Öğrencinin yemeğe, barınmaya ve ulaşıma verdiği her kuruş için borçlusunuz!
Ekonomik kriz derinleşiyor, krizin faturasını emekçi halka yüklemek isteyen hükümet hedef tahtasına öğrencileri de koyuyor. Erdoğan bir ay içerisinde üç kere, burs bekleyen öğrencileri hedef aldı. Önce Yıldız Teknik Üniversitesi'nde düzenlenen Türkiye Gençlik Zirvesi'nde konuştu. Burada burs bekleyen öğrencilere “Burs değil kredi alın, bedavacılığa alışmayın” diyerek seslenen Erdoğan, 6 Kasım günü de partisinin grup toplantısında aynı konuyu tekrar dile getirdi.

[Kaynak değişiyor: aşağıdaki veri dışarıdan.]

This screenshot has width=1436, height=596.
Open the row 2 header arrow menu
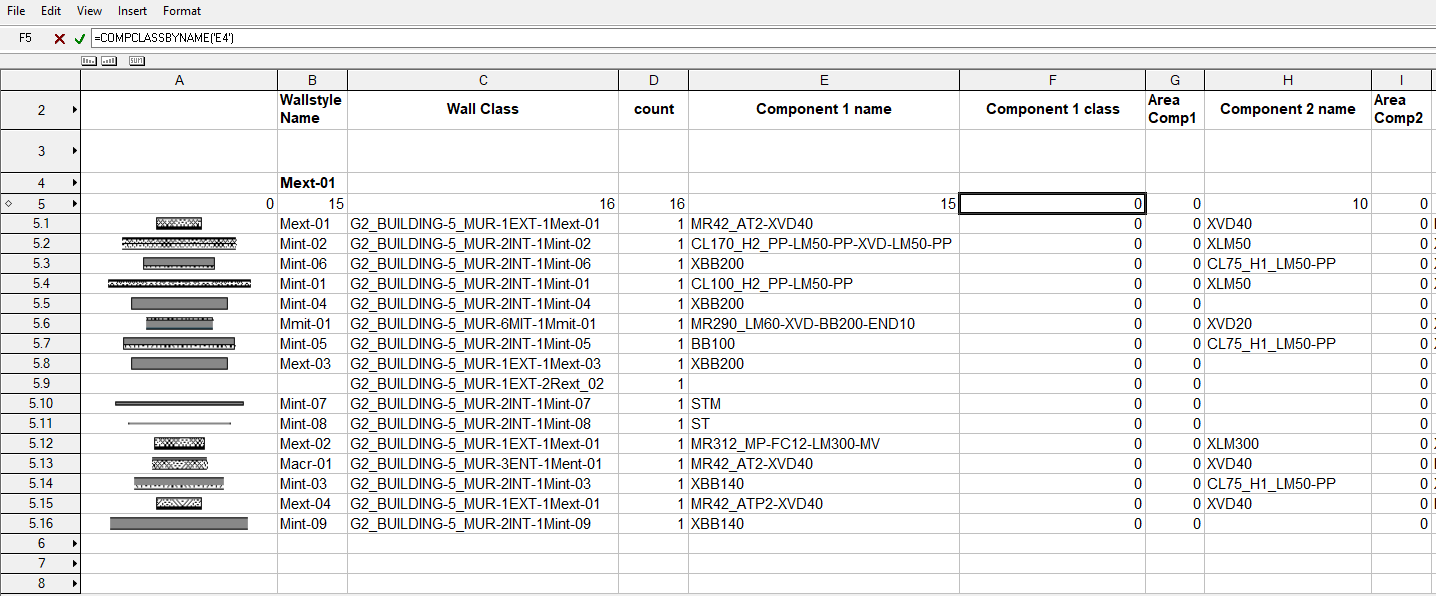pyautogui.click(x=75, y=110)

Ardından İstanbul Medeniyet Üniversitesi'nde yaptığı konuşmada bir kez daha aynı konuyu gündeme getirerek öğrencilere burs değil kredi alma çağrısında bulundu. Erdoğan'ın aynı konuyu tekrar tekrar gündeme getirmesi tesadüf değildir. “Burs değil kredi alın” politikası, ekonomik kriz karşısında öğrenciye kemer sıktıracak başka politikaların işareti olarak okunmalıdır.
Hayata borçla başlamak değil, ücretsiz eğitim, insanca yaşam istiyoruz!
Erdoğan'ın öğrencilere çizdiği yol öğrenciyi kredi ile borçlandırmak, hayata 1-0 geride başlatmaktır. Oysa öğrencilerin verecek tek bir kuruşu dahi yoktur. Aksine, parasız eğitimin doğal gereği olan ücretsiz beslenme, barınma ve ulaşım hakları karşılanmadıkça öğrencilerin alacakları vardır. Üniversite öğrencilerinin geçinebilmek için çalıştığı hatta çalışırken öldüğü, sokakları bir milyonu aşkın üniversite mezunu işsizle, açlık sınırının altında çalışan milyonlarca üniversite mezunu ile dolmuş bir ülkenin Cumhurbaşkanının öğrenciye burs değil kredi alın diyerek yüklenmesi kabul edilemez!
Bedavacı görmek istiyorsanız meclise bakın!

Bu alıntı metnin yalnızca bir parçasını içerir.